Aim
According to the text on per-mountpoint readonly, what status must become per-mountpoint to implement read-only namespaces the right way?

Herbert Pötzl <herbert@13thfloor.at> writes:

> A few days ago, I asked on lkml if mount options like RO would be
> useful for --bind mounts, and Christoph was so nice to refer me to a
> 'n step' plan posted by Al 'a while ago', which I could not find 8-)
> ...

-------------------- Start of forwarded message --------------------
Date:	Thu, 29 May 2003 09:21:27 +0100
From:	viro@parcelfarce.linux.theplanet.co.uk
To:	Shaya Potter <spotter@cs.columbia.edu>
Cc:	linux-fsdevel@vger.kernel.org
Subject: [long] per-mountpoint readonly
Message-ID: <20030529082127.GL14138@parcelfarce.linux.theplanet.co.uk>

On Thu, May 29, 2003 at 12:20:23AM -0400, Shaya Potter wrote:
> On Wed, 2003-05-28 at 20:55, viro@parcelfarce.linux.theplanet.co.uk
> wrote:
> > So give it a _REAL_ namespace.  And bind /dev/null over /bin/sh in it.
> > And revoke the capability to call mount(2) and umount(2).  End of story.
> 
> The issue w/ the fs namespaces the kernel supports (at least AFAI
> understand them) is that you can't change the underlying permission
> model.
> 
> so for example, an "apache namespace" you might want it to only have
> read only access to everything besides a few files in /var/log.  Can one
> do that w/ namespaces?


Now, _that_ would be a good thing to implement.  To do it the right way
we need to make readonly status per-mountpoint.  Note that we already have
that for e.g. nosuid and friends.  If we get that done for readonly
you can
	* in your namespace remount everything readonly
	* mount --recbind /var/log /var/log
	  mount -o remount,rw /var/log
and enjoy.

The first question is obviously "could it be done at all?"

Stored data
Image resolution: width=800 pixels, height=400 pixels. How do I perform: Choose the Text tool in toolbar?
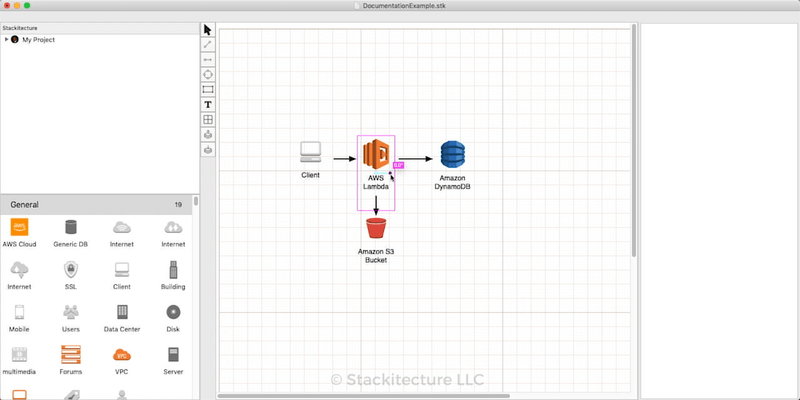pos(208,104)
--
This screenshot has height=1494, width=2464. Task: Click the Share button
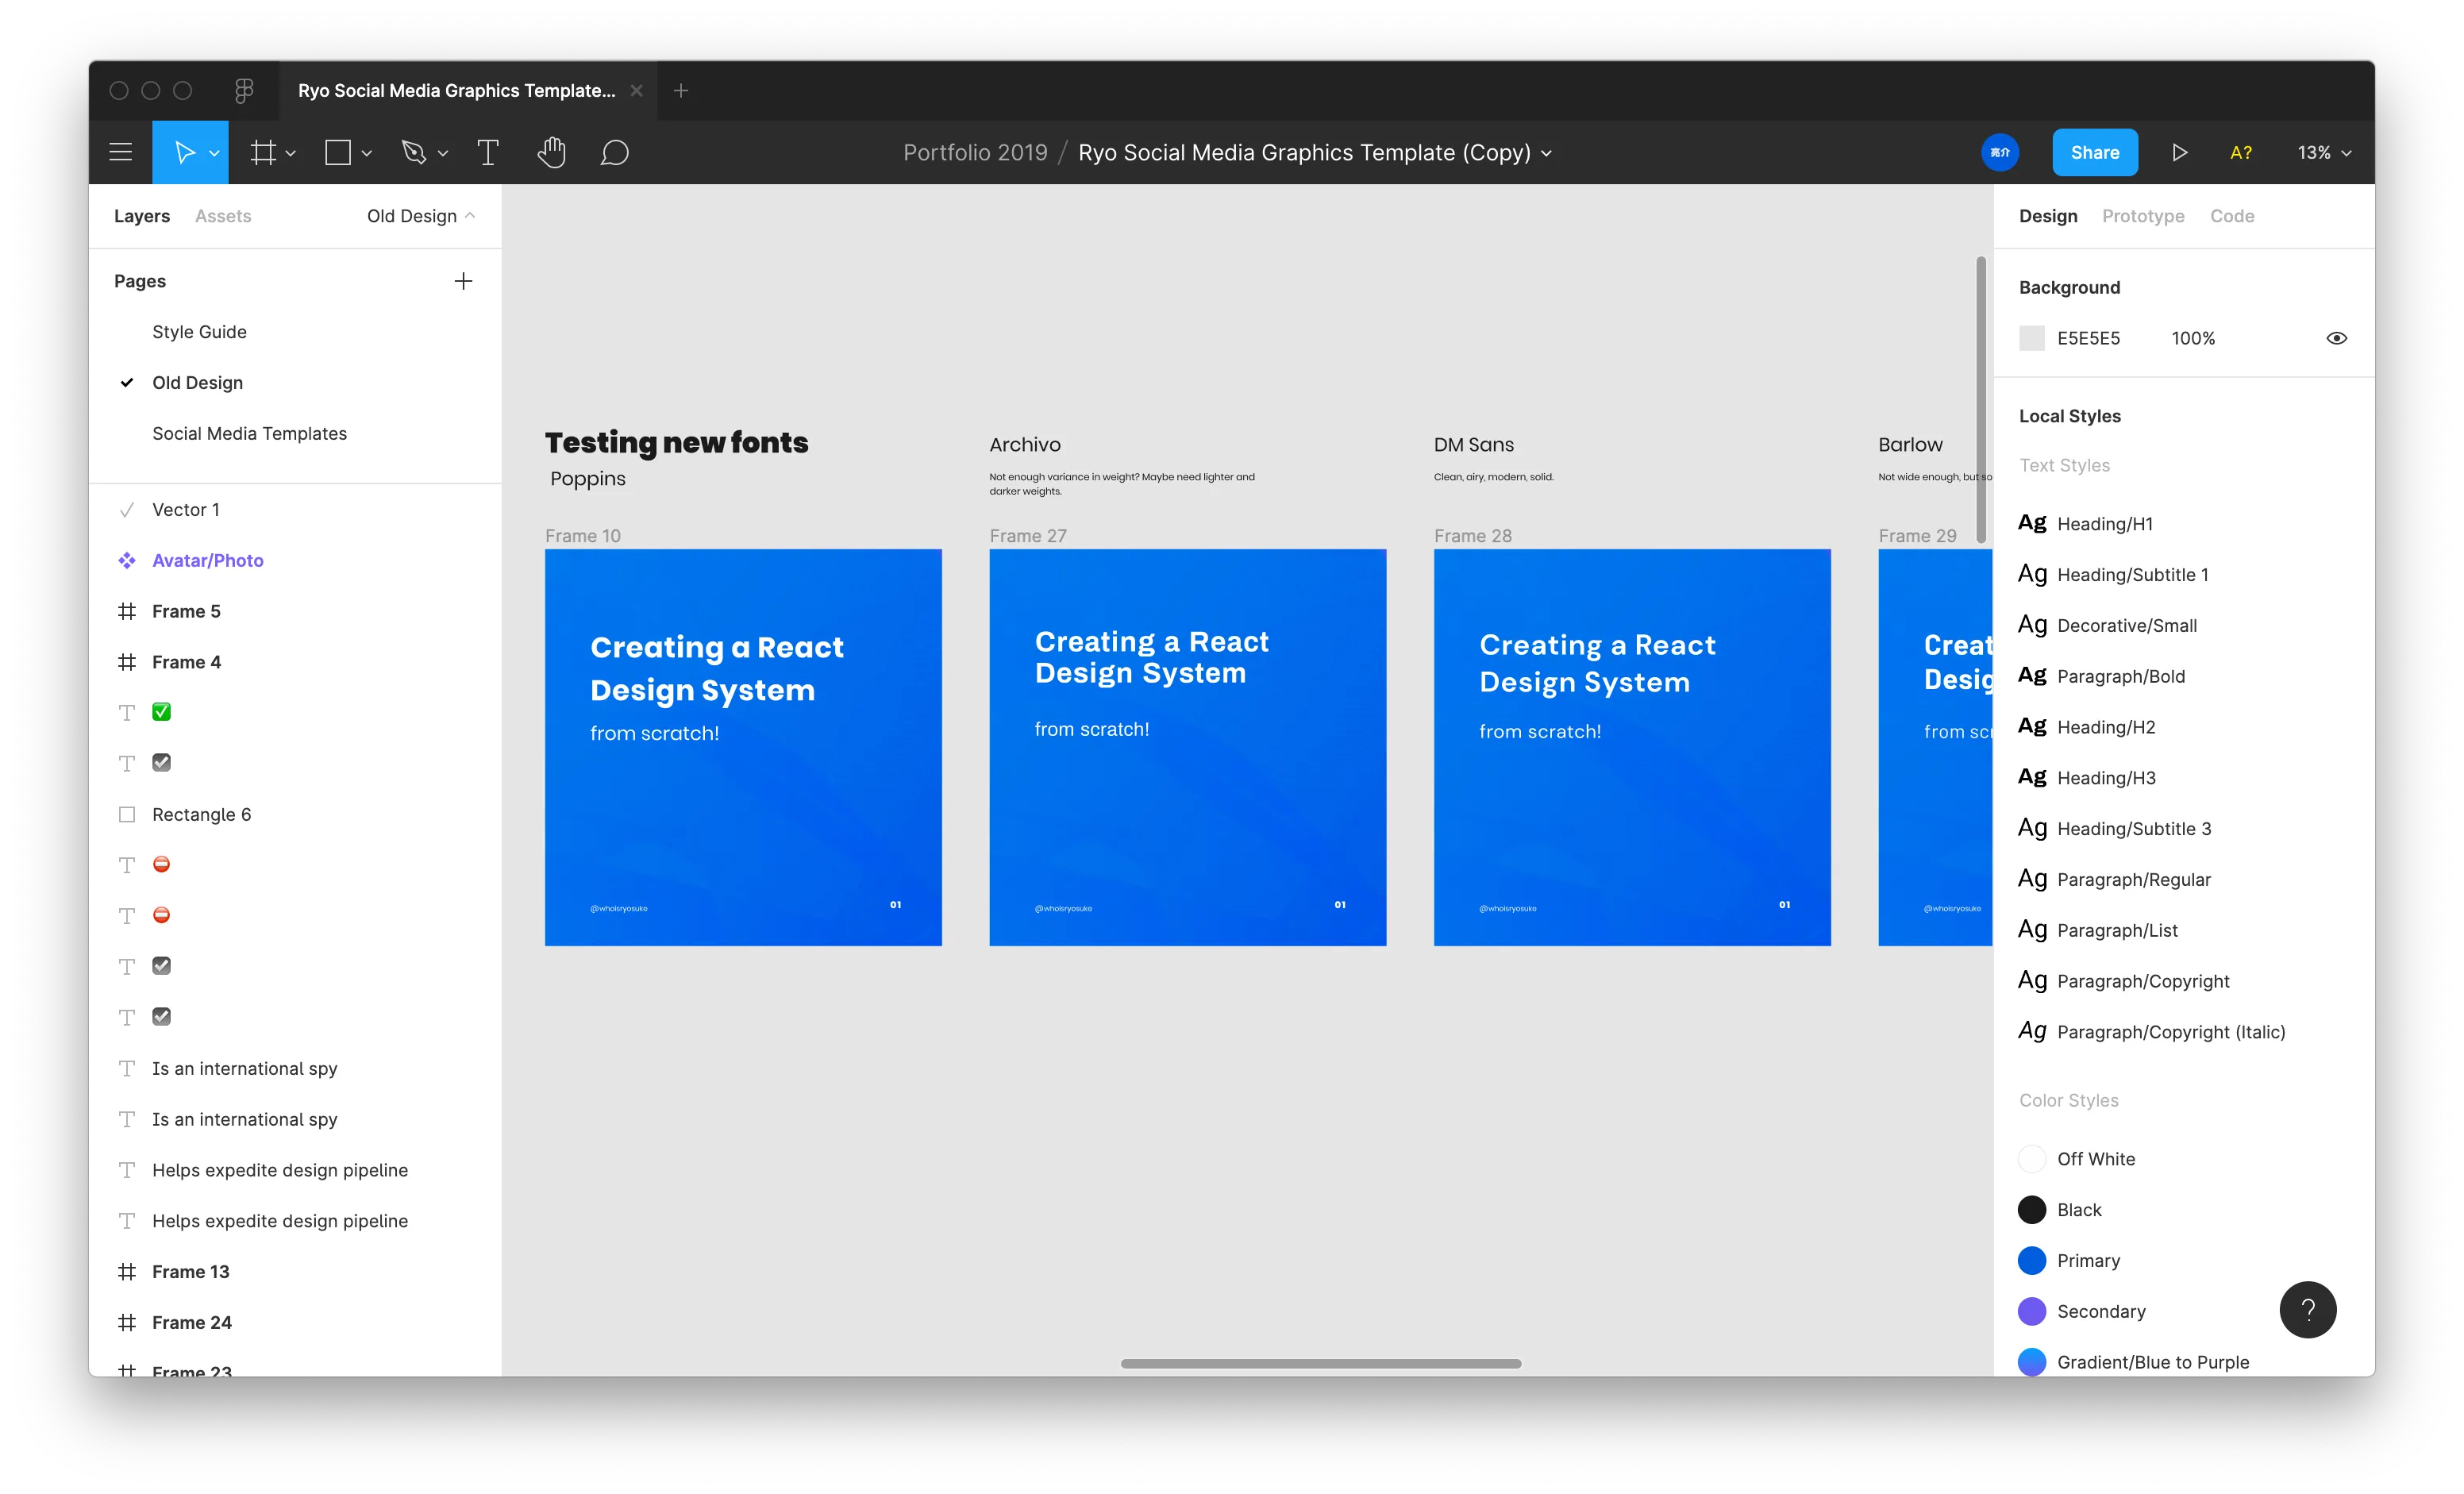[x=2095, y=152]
==
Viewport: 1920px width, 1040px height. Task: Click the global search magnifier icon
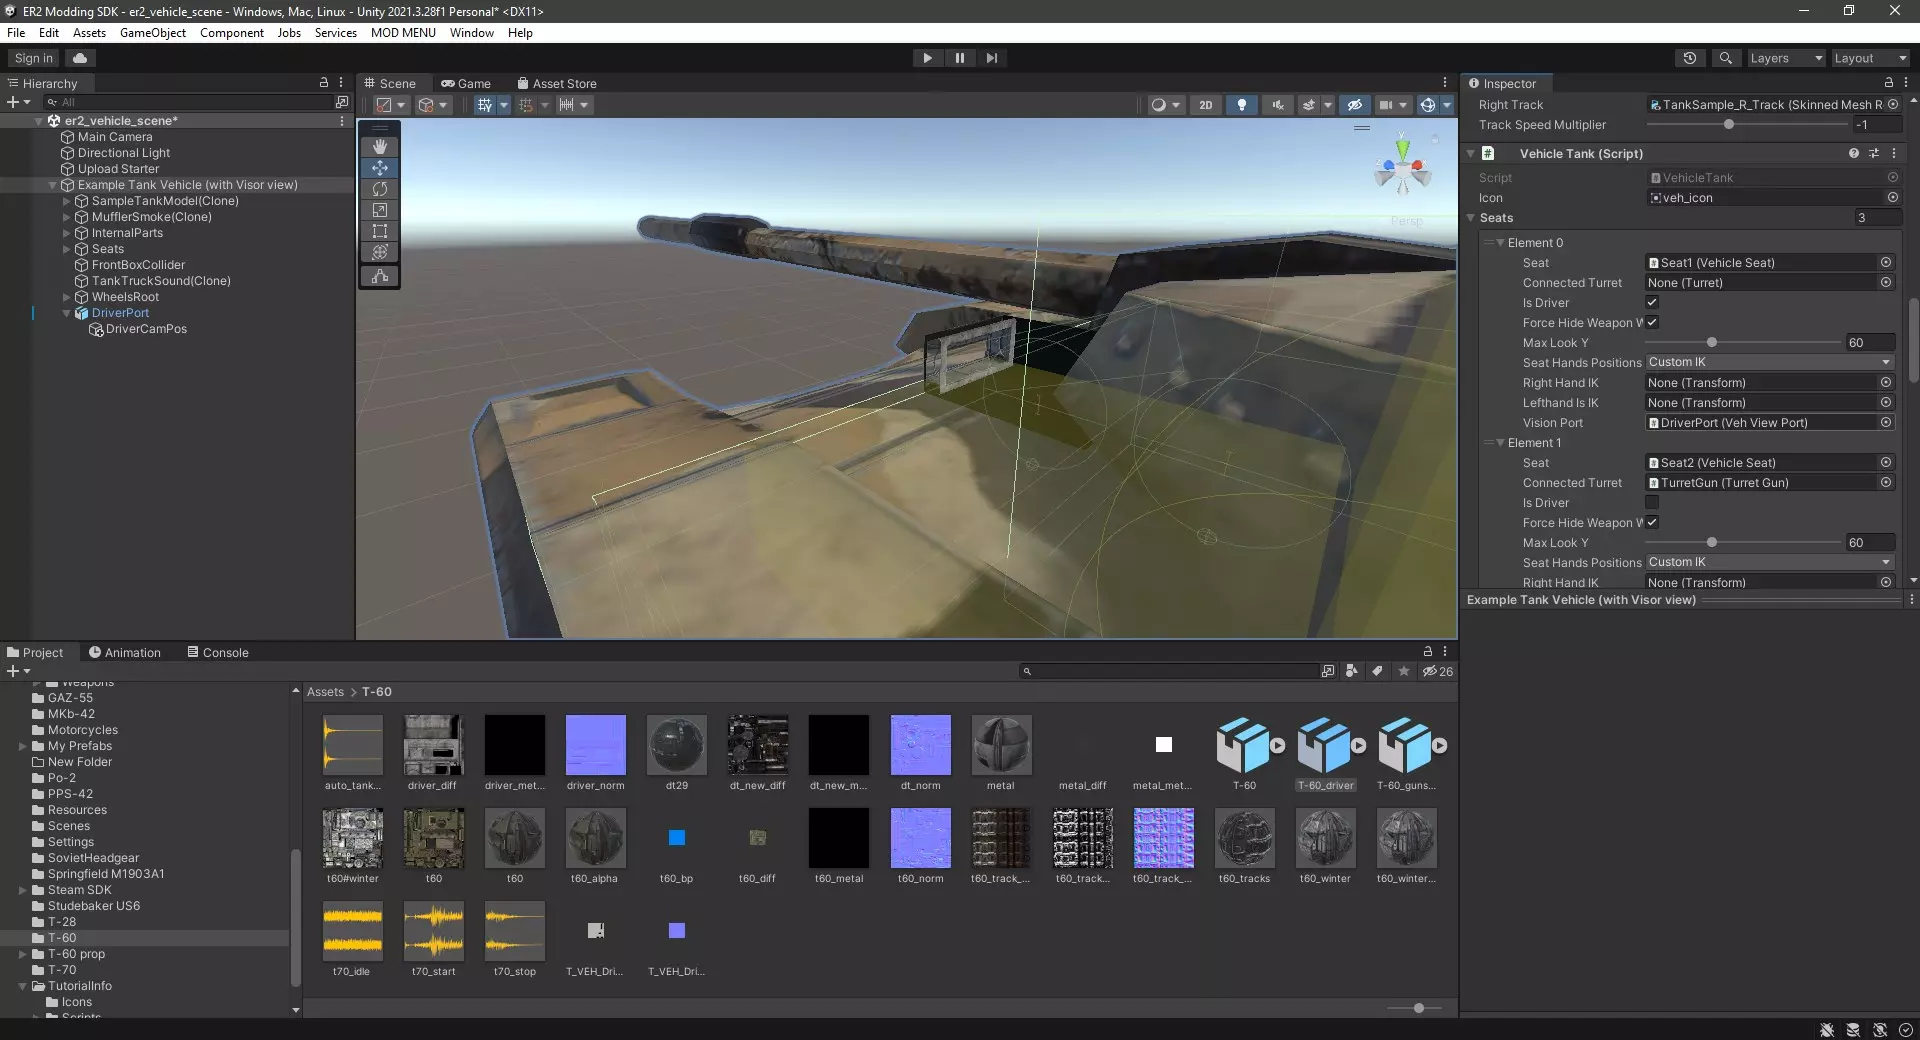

Output for this task
Readonly status.